4. Conserve resources by using different samples to measure different outcomes. Calculating statistical power for each outcome can help you decide which sample to use to collect data on various outcomes. It is generally costly to collect survey data. For most survey-based outcomes, evaluations typically need data from 20 to 100 patients per practice to be confident that they can detect a meaningful effect. Collecting survey data from more patients might increase the precision of estimates of a practice's average outcome for its own patients, but it will only slightly improve the precision of the estimated effect for the intervention as a whole (that is, increase your ability to detect a small effect). It typically adds relatively little additional cost to analyze data from claims or electronic health records (EHRs) on all of the practices' patients rather than just a sample, so we recommend analyzing claims- and EHR- based outcomes using data for as many patients as you can. On the other hand, some interventions can be expected to generate bigger effects for high-risk patients, so knowing how you will define "high-risk" and separately analyzing outcomes for patients who meet those criteria may improve your ability to detect specific effects.¹³

Synthesize findings from the implementation and impact analyses. Most evaluations generate a lot of information. If your evaluation includes both implementation and impact analyses, using both types of findings together will provide a considerably more sophisticated understanding about the effects of the model being tested than either alone. Studying the connections between findings from both—arrayed according to their appearance in the logic model—can help illuminate how a primary care intervention is working, suggest refinements to it, and, if it is successful, consider how to spread it to other practices.
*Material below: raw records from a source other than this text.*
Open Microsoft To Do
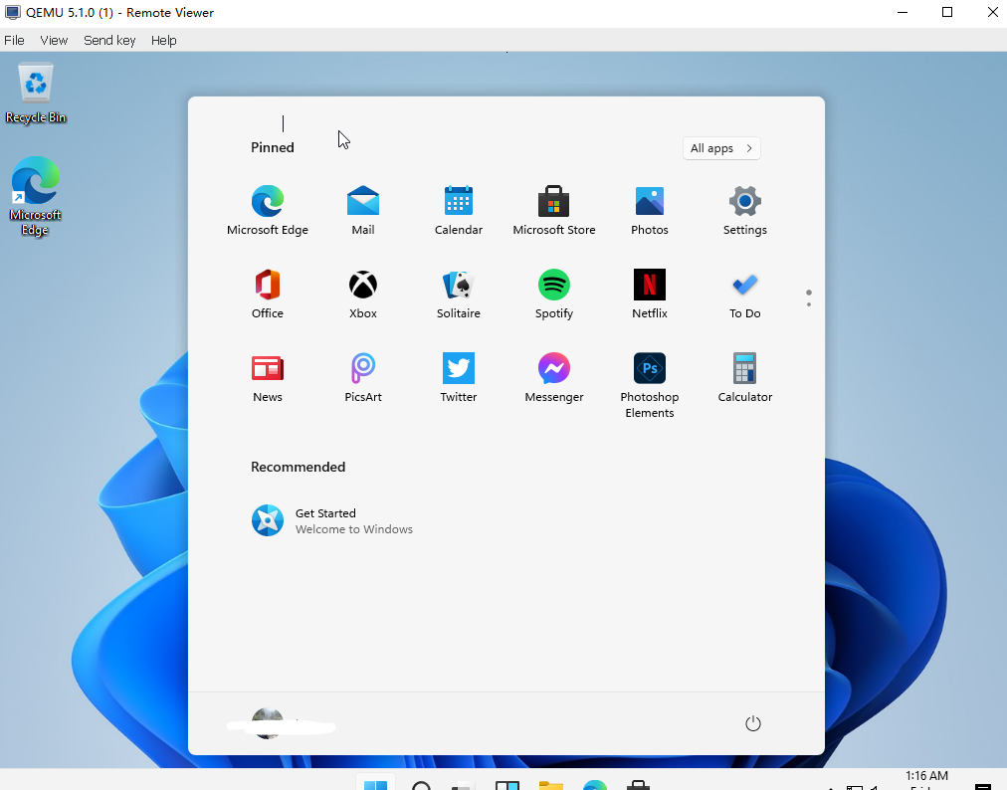1007x790 pixels. pos(744,294)
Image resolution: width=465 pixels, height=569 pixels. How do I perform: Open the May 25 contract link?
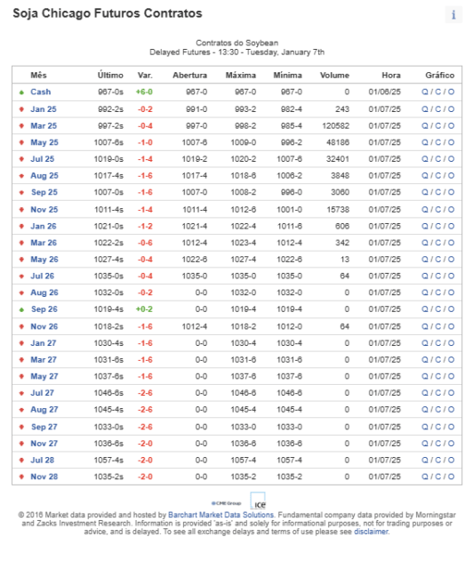pos(44,142)

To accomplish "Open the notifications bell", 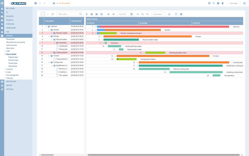I will point(222,3).
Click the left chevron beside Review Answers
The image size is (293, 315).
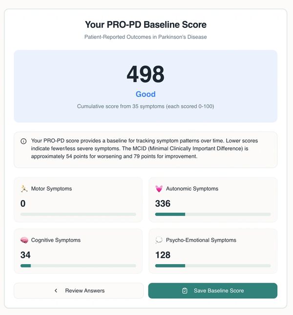click(x=56, y=291)
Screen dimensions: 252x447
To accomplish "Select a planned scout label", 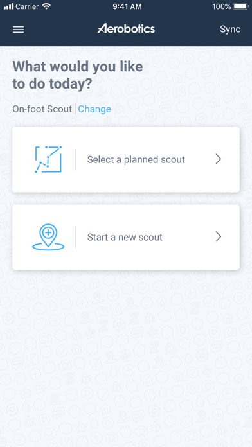I will tap(136, 159).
Ideally, you will be able to integrate your implementation and impact work so that they will inform one another on a regular and systematic basis. This type of integrated approach can provide insights about practice operations, and barriers and facilitators to success. It can also help generate hypotheses to test with statistical models of impact, as well as explanations for differences in impacts across geographic areas or types of practices or patients. This information, in turn, can be used to improve the interventions being implemented and inform practices about the effectiveness of changes they are making. If you collect implementation and impact results at the same time, you can use them to validate findings and strengthen the evidence for the evaluation's conclusions. Moreover, information from implementation and impact analyses is useful for understanding how to refine and spread successful interventions.